» What to work on
A) Answer these from the chainsaw essay below, one line per answer, marked (i), (ii), (iii):
(i) On which try does the chainsaw crank?
(ii) Whose leg did a saw's kickback shorten, by how much, and in what year?
(iii) What is the chainsaw dragged out of?
B) For each statement, say whether it agrees with the chainsaw essay below. Answer yes or no and quote the words from the essay that decide it.
(i) The writer likes chainsaws.
(ii) Some of the wood being cut is still green.
(iii) The writer describes chainsaws as hard to start and handle.
C) Extend the chainsaw essay below, picking up after its final sentence.

» Page excerpt
***
It’s Chainsaw Day, the day the last bit of the tree gets cut up in smaller pieces with a chainsaw, and it’s no accident I’ve waited this long. Chainsaws are dangerous, always, never safe, and no one can tell you they’ve mastered the art of the chainsaw unless they’ve hired someone else to use it for them. There are long pieces to be cut into shorter pieces, bramble to be cut into kindling, and ugly pieces to be cut down to size. I hate chainsaws. Maybe something would happen, I told myself, like a traffic accident, or winning the lottery, or some other form of drama where I wouldn’t have to use the chainsaw again, but this is Chainsaw Day, and so I drag it out of its black coffin, and hope it cranks, sort of, maybe, and if it doesn’t, oh well.
It does crank, on the third try, and I cut some of the smaller, but longer stuff and the chainsaw doesn’t try to kill me yet. The thicker stuff comes next, and I’m careful to stand out of the angle of the sawdust, and watch for the chain breaking, and watch for the kickback of the saw that shortened Tommy Odom’s leg by two inches back in 1981. Chainsaw are ridiculously easy to use, and therein lies the danger. Anyone can start one, anyone can pick one up, anyone can see how easy it is to zip through pieces of wood. Zip! Zip! The noise is terrible, but the wood piles up quickly, and they are so easy to use. Zip! Zip! But the vibration causes fatigue and sooner or later to get tired and get careless and suddenly there is a gusher and your bone has been turned to bonedust, not unlike at all like sawdust, except it isn’t the life of a tree running down your leg.
Odd, how fragile our lives are, yet the tree still lives. Some of the wood is still green, very green, and the smell of a tree’s death please some people, but I know this for what it is. This is my tree, and it’s being rendered for cremation, and it occurs to me my own cremation will be much different. Or maybe, if I donate my body to science, it will be much like this, until the last day of class, when the last of me is wheeled out and slapped into the toaster, never to be burned again.
***
» Data lines
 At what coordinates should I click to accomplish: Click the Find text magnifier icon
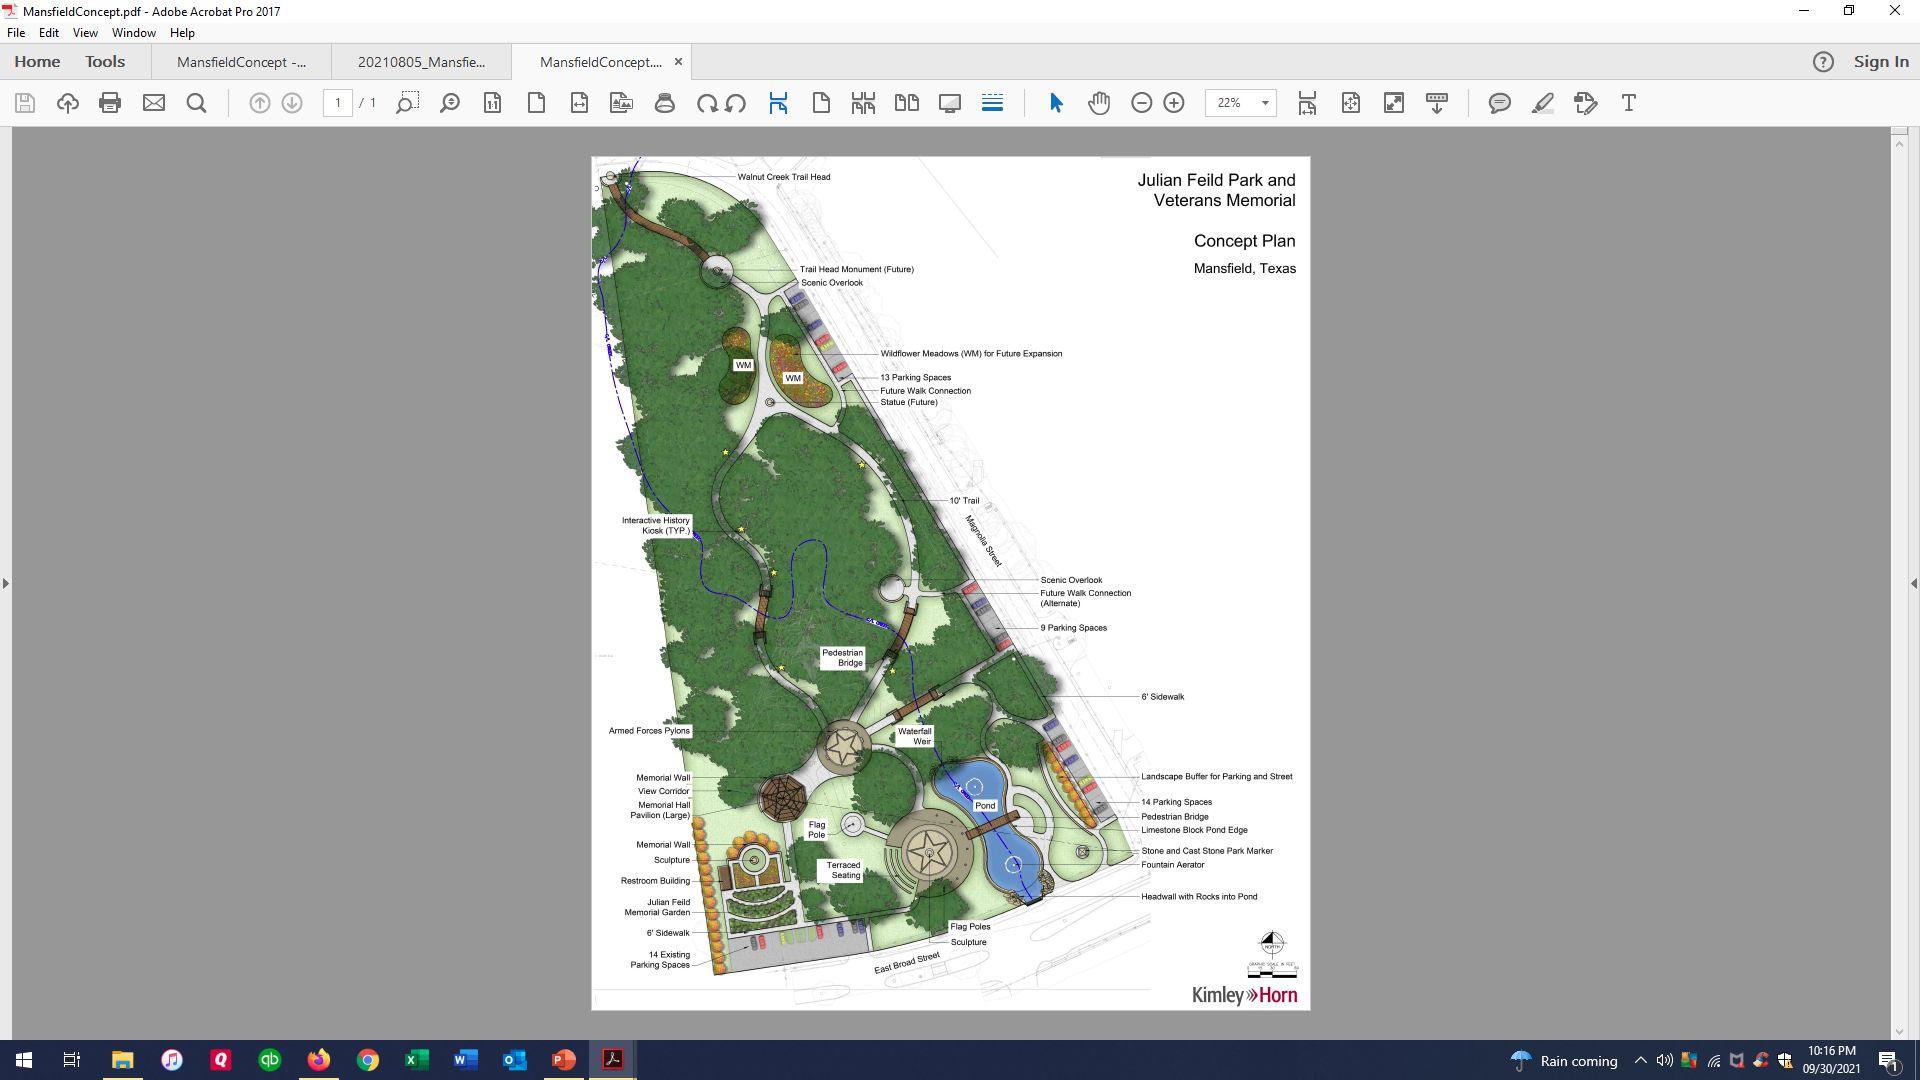tap(197, 103)
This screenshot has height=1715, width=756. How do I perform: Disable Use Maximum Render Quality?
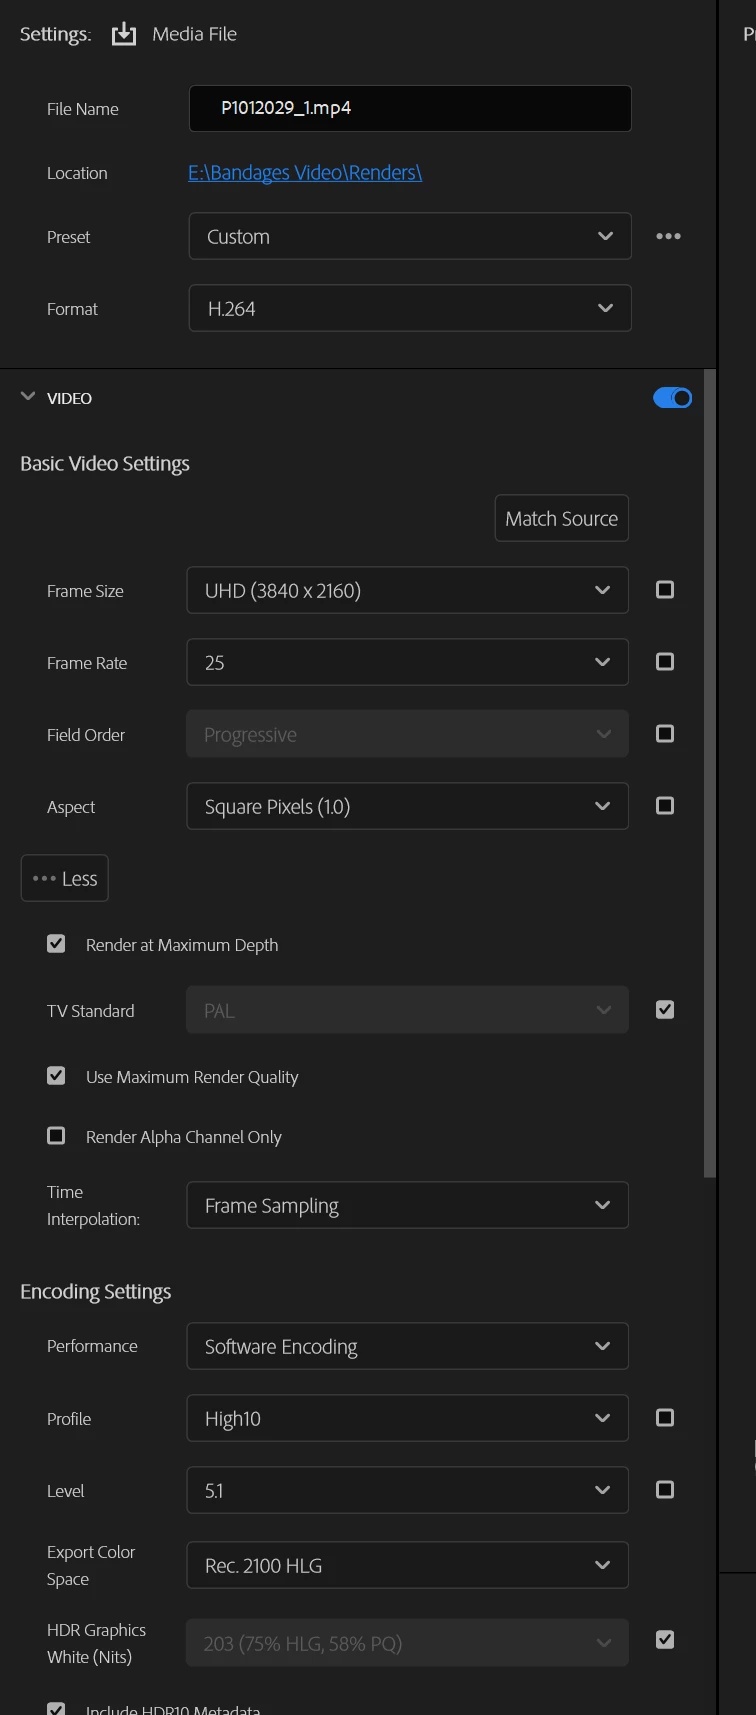click(57, 1076)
***
» Results by task
A)
(i) The third try.
(ii) Tommy Odom's leg, by two inches, in 1981.
(iii) Its black coffin.

B)
(i) No: "I hate chainsaws."
(ii) Yes: "Some of the wood is still green, very green"
(iii) No: "Anyone can start one, anyone can pick one up"

C)
There’s real life in the tree, even at this stage, and when I toss one of the green pieces onto the ground I can feel the strength in it, I can feel the life in it yet, and there is never a time in a human being’s time there is that much power in a life. This is real, true, energy that is able to hold up thousands of gallons of water, tons of woods, three acres of shade, and do so without breaking a sweat.
The ugly pieces are those that held limbs and branches, and because of this, I have to cut them shorter to be able to split them. I’ve gotten good again, I’ve fallen back into the groove of swinging an axe, and a maul, and pounding the wedges again. My endurance isn’t what it once was, but I’m faster, more efficient, and I realize why they say youth is wasted on the young now. I dreamed there was a hole in one of my gloves, but there isn’t. I know, I know, yes, a hole in one of my gloves is an odd thing to dream, but that’s my life. Dreams blend in, yes, I know, I know, it’s a form of insanity, but that too is my life. My fingers don’t reach all the way to the ends of my gloves, and they never have, really, because I have small hands. “It’s like dating a lesbian again, “ a woman told me once, and then there was this silence as she realized what she had said, and I realized it too, and we lay there in the dark and I almost asked, but I realized she hadn’t meant to say it, so I didn’t, and right at this very moment, no, not back then with her, but right now, while I’m splitting the twisted piece of Oak, I realize that like the wood which I split to reveal the twists and knots and hard places, that night I had split a woman, to reveal her own hidden secrets, and in much the same way, in fact. Much later, a year or so in fact, the woman squeezed my arm and said, “That’s her” and I realized she was talking about the college professor we had been speaking to at a party, and looking back there was that gleam in the eyes thing, but I didn’t ask that night, because she knew I would, and I knew she would be disappointed when I did, and I knew she would wonder why I didn’t, but that is the woman. Women love secrets, and revealing them, and men aren’t supposed to care, both generalizations false, yes, I know, but it fit then, and it worked then.
The woodpile gets bigger with these thoughts, and the analogy pops up but I need to move on. I wonder what this tree looked like the day I was born, and when it got sick and begun to die. It was dying when I got here nine years ago, and I’m dying right now, just as slowly as the Oak, maybe quicker in fact, but I wonder how many more I’ll lose before I go. How many more will I have to burn? Will I bury my dogs before it happens? Will my parents die before I do? Death, death, death, I’m stacking a death into a pile, and using a chainsaw while I daydream, and I hope the two don’t meet.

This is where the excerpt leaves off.